Records supplied:

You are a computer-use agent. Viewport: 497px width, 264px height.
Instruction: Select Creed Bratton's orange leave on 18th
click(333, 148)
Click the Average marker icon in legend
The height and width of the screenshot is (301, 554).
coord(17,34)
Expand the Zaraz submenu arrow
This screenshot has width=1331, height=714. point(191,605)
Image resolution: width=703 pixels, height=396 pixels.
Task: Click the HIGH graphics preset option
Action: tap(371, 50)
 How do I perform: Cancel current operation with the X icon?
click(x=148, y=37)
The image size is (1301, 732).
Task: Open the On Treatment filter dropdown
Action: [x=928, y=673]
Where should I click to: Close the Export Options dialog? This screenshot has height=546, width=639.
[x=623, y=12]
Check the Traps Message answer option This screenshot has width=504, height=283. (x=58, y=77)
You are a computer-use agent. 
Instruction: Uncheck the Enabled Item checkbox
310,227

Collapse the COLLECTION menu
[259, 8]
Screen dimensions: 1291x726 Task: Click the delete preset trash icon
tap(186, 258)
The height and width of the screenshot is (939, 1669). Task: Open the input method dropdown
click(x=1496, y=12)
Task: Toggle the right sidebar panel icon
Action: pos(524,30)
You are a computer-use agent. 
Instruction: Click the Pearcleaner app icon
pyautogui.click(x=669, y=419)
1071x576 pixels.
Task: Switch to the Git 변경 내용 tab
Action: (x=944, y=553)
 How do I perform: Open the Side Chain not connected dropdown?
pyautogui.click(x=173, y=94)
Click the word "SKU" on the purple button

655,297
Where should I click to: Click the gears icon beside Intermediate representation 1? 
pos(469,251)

To be done: Print every row above again, character for character, keeping the same order and line breaks.

Right answer:
You are a computer-use agent. Viewport: 497px width, 264px height.
Instruction: Select Creed Bratton's orange leave on 18th
click(333, 148)
Click the Average marker icon in legend
The height and width of the screenshot is (301, 554).
coord(17,34)
Expand the Zaraz submenu arrow
This screenshot has width=1331, height=714. point(191,605)
Image resolution: width=703 pixels, height=396 pixels.
Task: Click the HIGH graphics preset option
Action: tap(371, 50)
 How do I perform: Cancel current operation with the X icon?
click(x=148, y=37)
The image size is (1301, 732).
Task: Open the On Treatment filter dropdown
Action: [x=928, y=673]
Where should I click to: Close the Export Options dialog? This screenshot has height=546, width=639.
[x=623, y=12]
Check the Traps Message answer option This screenshot has width=504, height=283. (x=58, y=77)
You are a computer-use agent. 
Instruction: Uncheck the Enabled Item checkbox
310,227

Collapse the COLLECTION menu
[259, 8]
Screen dimensions: 1291x726 Task: Click the delete preset trash icon
tap(186, 258)
The height and width of the screenshot is (939, 1669). Task: Open the input method dropdown
click(x=1496, y=12)
Task: Toggle the right sidebar panel icon
Action: pos(524,30)
You are a computer-use agent. 
Instruction: Click the Pearcleaner app icon
pyautogui.click(x=669, y=419)
1071x576 pixels.
Task: Switch to the Git 변경 내용 tab
Action: (x=944, y=553)
 How do I perform: Open the Side Chain not connected dropdown?
pyautogui.click(x=173, y=94)
Click the word "SKU" on the purple button

655,297
Where should I click to: Click the gears icon beside Intermediate representation 1? 
pos(469,251)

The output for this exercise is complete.